◆ GIVEN TASK ◆
In the passage on Liberia and the United States, in what year did Liberia declare war on Germany and Japan?

◆ EXTRACT PROVIDED ◆
____________

Liberia declared war on Germany and Japan in 1944 in support of the US, which had come to rely on Liberian rubber after supplies were cut because of the Japanese conquests in Southeast Asia. More recently, an airport was built next to Firestone, largely as an emergency landing spot for US space shuttles. It is now in ruins.

DURING the cold war, the US built an extensive communications system in Liberia, including a tracking station for the Central Intelligence Agency and a large Voice of America transmitting station. The sprawling ''antenna farms'' have become home to thousands of displaced Liberians and refugees from the war in neighboring Sierra Leone.

''One thinks that Liberia has always been dependent on the United States,'' says retired American Gen. Robert Yerks, who heads the Virginia-based International Trust Company (ITC) of Liberia. ''Those who say that really have a short memory.''

Perhaps one of the most-striking features of the current American-Liberian business relationship is that a retired American general appears to wield so much power here. General Yerks, a former deputy US Army chief of staff, lives in a luxurious American compound. He regularly advises prominent Liberian politicians on how to move the country's peace process forward.

____________

◆ PROVIDED RECORDS ◆
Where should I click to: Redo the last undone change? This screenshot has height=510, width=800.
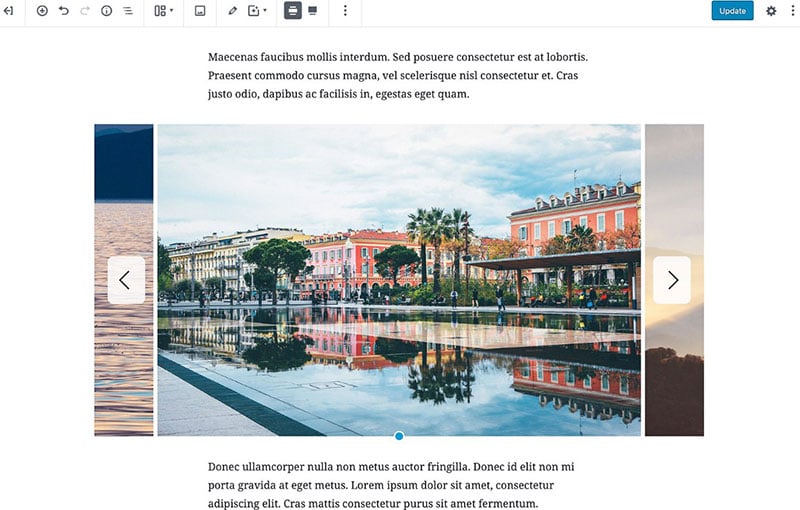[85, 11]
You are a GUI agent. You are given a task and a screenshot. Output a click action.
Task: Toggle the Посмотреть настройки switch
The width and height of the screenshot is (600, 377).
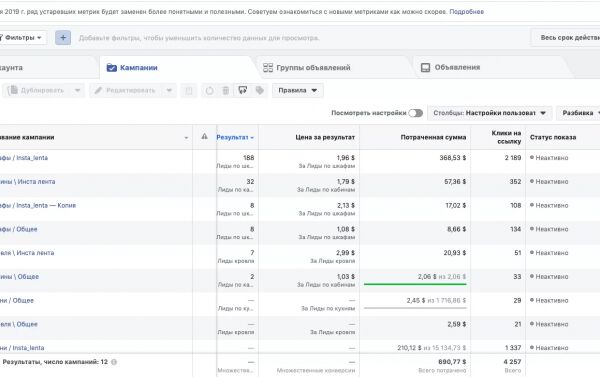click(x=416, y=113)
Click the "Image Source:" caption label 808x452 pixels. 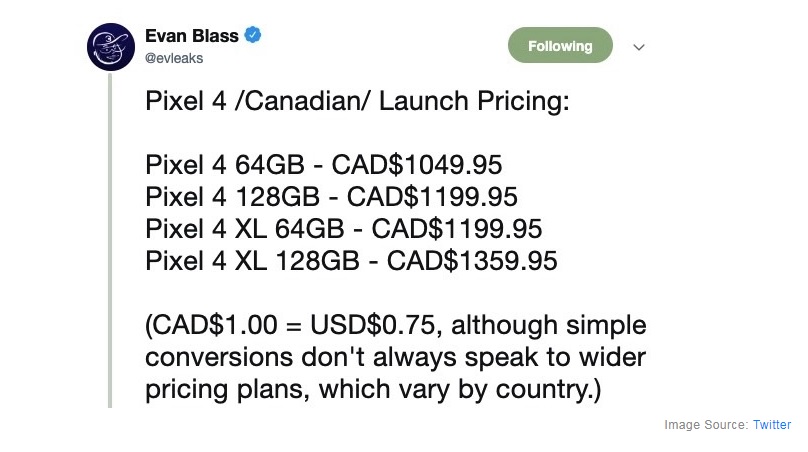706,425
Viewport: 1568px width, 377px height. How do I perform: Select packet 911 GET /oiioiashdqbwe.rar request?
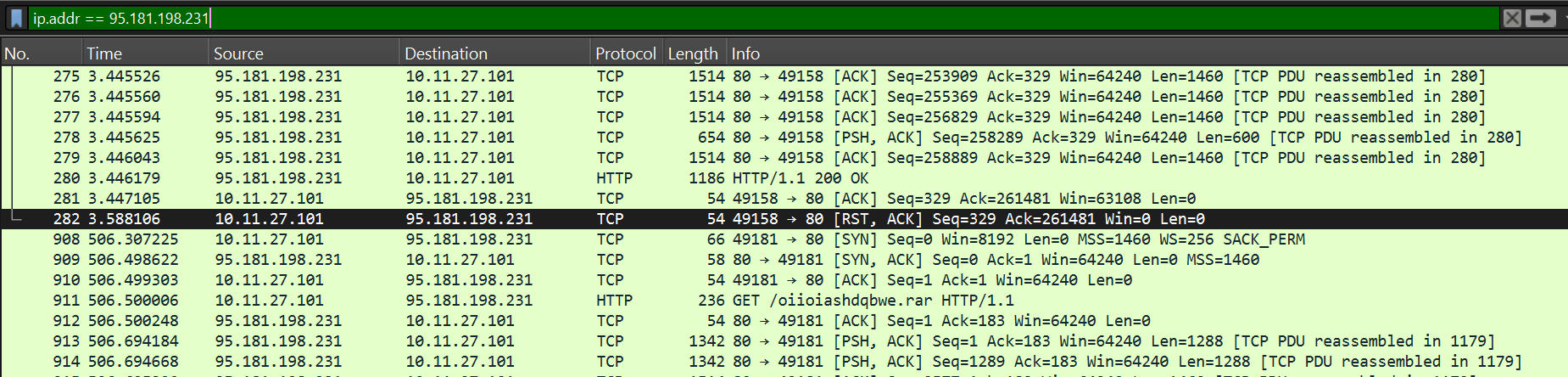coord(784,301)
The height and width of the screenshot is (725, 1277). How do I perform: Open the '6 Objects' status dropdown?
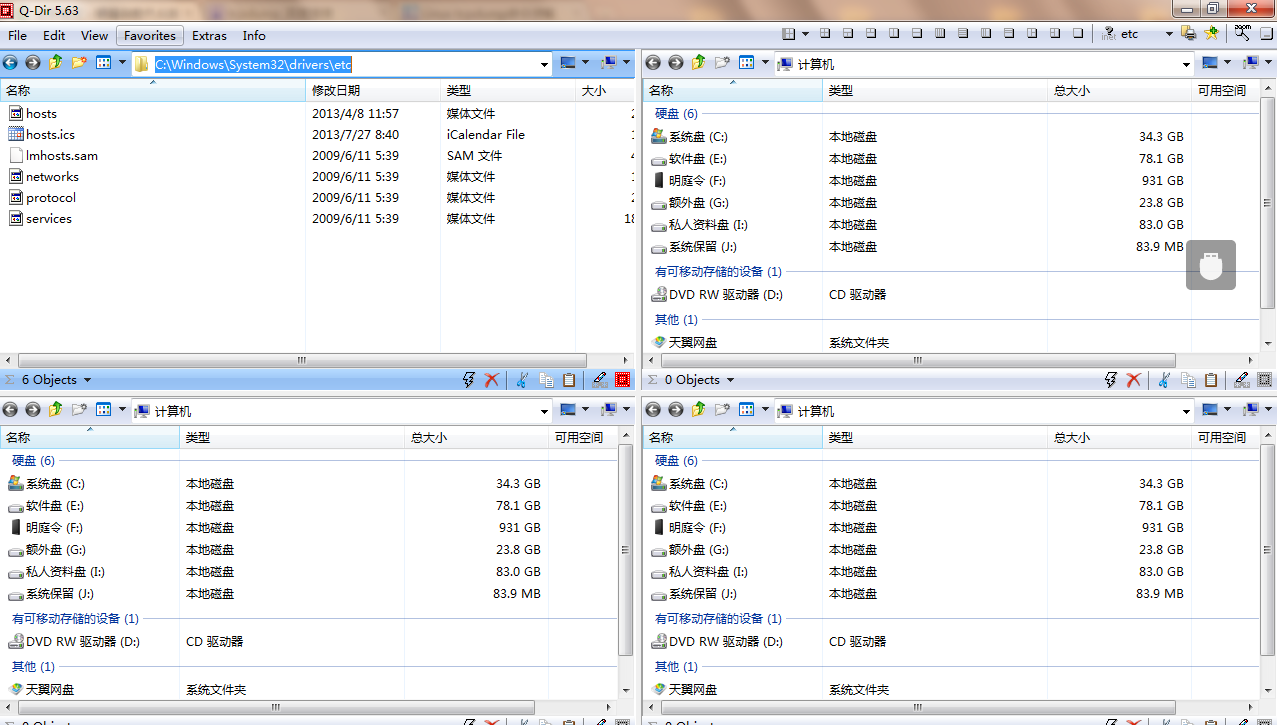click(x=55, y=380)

____________

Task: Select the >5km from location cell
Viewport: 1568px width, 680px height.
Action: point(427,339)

____________

◆ EXPECTED ANSWER ◆
1944